Fragmento citado:
◇ ◇ ◇

El libro que nos ocupa ahora es uno de sus comentados sermones. En este sermón dedicado
a los ángeles de la guarda, Bossuet demuestra aquellas cualidades que
destacábamos al principio, el fulgor de sus ideas y la preciosidad de su estilo.
El resultado es un libro —unas páginas más bien— de gran valor espiritual e
indiscutible valor artístico.
Bossuet predicó este sermón, Sobre los ángeles de la guarda, en la
iglesia de de los Feuillants de París en 1659. Sus primeras palabras tienen por
fin introducir al oyente, en este caso lector, en el argumento del mismo, esto
es, buscan informar acerca del cometido de los ángeles, que se traduce en dos
movimientos mediante los cuales éstos asisten a los hombres. Estos dos
movimientos, que son descenso y subida, son explicados respectivamente en cada
uno de los dos puntos en los que está dividido el discurso.
De entrada Bossuet constata que la asistencia de los ángeles está
fuertemente probada en la Escritura. En concreto en el Evangelio de Juan el
mismo Jesús asegura a los suyos que verán «los cielos abiertos y a los ángeles
de Dios subiendo y descendiendo» (Jn 1, 51). Pero hay una diferencia fundamental entre el movimiento
de los ángeles custodios y el de los ángeles caídos. Mientras estos últimos se
elevaron presuntuosamente contra Dios, y al ser rechazados iniciaron un cruel
descenso contra los hombres, los ángeles de la guarda, por nuestra salvación,
descienden de Dios a los hombres y ascienden de los hombres a Dios, como los
embajadores de Dios ante los hombres y los embajadores de los hombres ante
Dios. Por eso «vienen a nosotros cargados de sus dones, regresan cargados con
nuestros votos; descienden para conducirnos; suben para llevar a Dios nuestros
deseos y nuestras buenas obras»[1].
1) En el primer punto del discurso nuestro autor se centra en el
descenso misterioso de los ángeles custodios. Parece ser que «lo que atrae a
los ángeles, lo que les hace descender del cielo a la tierra, es el deseo de
ejercitar en ella la misericordia»[2]. Sin
embargo, mientras el amor nos hace elevarnos a nosotros, a los espíritus
celestiales les impulsa a bajar del cielo. Esto es algo fácil de entender,
indica Bossuet, si sabemos distinguir el estado de los unos y de los otros[3].
Realmente
sin el influjo del amor los hombres permanecerían ligados a los bienes
perecederos que los rodean, y los ángeles estarían siempre ocupados en su paz y
su reposo. Sin embargo la caridad no lo permite. Y por eso son los benefactores
del hombre.
Es lógico que después de esta explicación acerca de la misión de los
ángeles, al menos en cuanto a su descenso a la tierra para socorrer a los
hombres, Bossuet, como pastor de almas que era, se pregunte por cuál ha de ser la
actitud de los fieles ante tales amigos. El prelado francés señala con cierta
urgencia que los servicios de los ángeles han de ser compensados, que el hombre
debe mostrar su reconocimiento por sus asiduos cuidados, que han de
tributárseles acciones de gracias. Así, una de las grandes perlas de este
sermón, también una de las grandes sentencias de libro, y que habrá de servir como
aprovechamiento espiritual para los lectores de esta obra, es conocer lo único que los ángeles piden a cambio a los hombres.

◇ ◇ ◇

Tareas pendientes:
A) En el fragmento sobre el sermón de los ángeles de la guarda, convierte en una lista breve el párrafo que empieza con "De entrada Bossuet constata" y conserva sus datos principales.
B) Retoma el fragmento sobre el sermón de los ángeles de la guarda después de su última oración y continúa escribiéndolo.
El listado no hace falta para resolver nada.

Información mostrada:

◇ ◇ ◇

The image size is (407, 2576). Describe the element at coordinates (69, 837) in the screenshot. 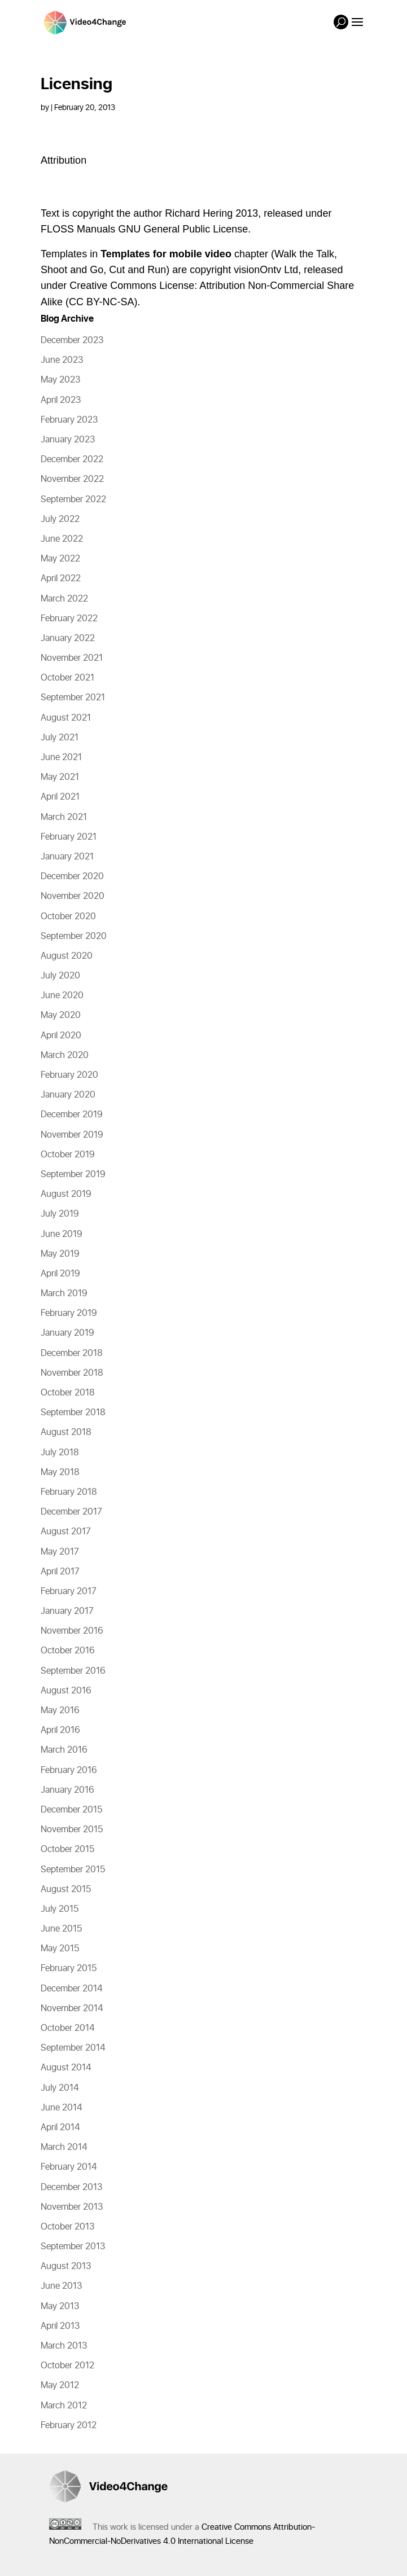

◇ ◇ ◇

Respuestas del ejercicio:
A)
- La Escritura prueba con fuerza la asistencia de los ángeles. En el Evangelio de Juan, Jesús asegura a los suyos que verán «los cielos abiertos y a los ángeles de Dios subiendo y descendiendo» (Jn 1, 51).
- Los ángeles caídos se elevaron presuntuosamente contra Dios. Al ser rechazados, iniciaron un cruel descenso contra los hombres.
- Los ángeles de la guarda, por nuestra salvación, descienden de Dios a los hombres y ascienden de los hombres a Dios. Actúan como embajadores de Dios ante los hombres y de los hombres ante Dios.
- Bajan cargados de los dones de Dios para conducirnos y suben llevando a Dios nuestros votos, deseos y buenas obras.

B)
Bossuet contesta de inmediato: «que no hayan venido en vano, que no les deshonremos
haciéndoles regresar con las manos vacías»[4]. En definitiva, Bossuet nos hace ver que otro de los grandes consuelos que sazonan estas páginas es que tenemos a los
ángeles como intercesores potentísimos.
2) Por otro lado, el segundo y último punto del discurso versa,
como ya se dijo, acerca del ascenso de los ángeles al cielo para llevar a Dios
nuestros deseos y buenas obras. Pero aquí Bossuet hace constar una
realidad que rompe un tanto el clima entrañable que hasta entonces venía
describiendo. Si bien es cierto que para Bossuet los hombres han de sentirse
afortunados por tener amigos tan solícitos, por tener intercesores tan fieles e
intérpretes tan caritativos, el erudito escritor francés advierte que «estos
mismos habitantes del cielo que habéis visto llevar nuestros votos están
también obligados a llevar nuestros crímenes»[5].
Obviamente todo tiene un límite. Bossuet no puede admitir que los ángeles no tengan compasión de los pecadores, pero cruzado cierto linde, la misericordia
en ellos se torna furor, y entonces los ángeles custodios devendrán en
perseguidores de los hombres y aun en sus enemigos más implacables[6]. De
esta manera, como certifica el Apocalipsis (20, 12), en el final de cada
persona se harán presentes sus santos ángeles, «y se leerá en su espíritu y en
su memoria, como en registros vivos, un diario exacto de nuestras acciones y de
nuestra vida criminal»[7].
Según esta temible verdad, Bossuet concluye su disertación
animando a los cristianos a que se hagan dignos de la estimación de los
ángeles, puesto que son un «pueblo invisible» que está unido a los hombres por
el amor[8].
Finalmente, solo cabe decir que apoyándose en la Sagrada Escritura y en la ciencia de
los Santos Padres, principalmente en la de San Agustín y San Bernardo, Jacques
Bénigne Bossuet perfila un sermón hermosísimo que ha quedado para la
posteridad.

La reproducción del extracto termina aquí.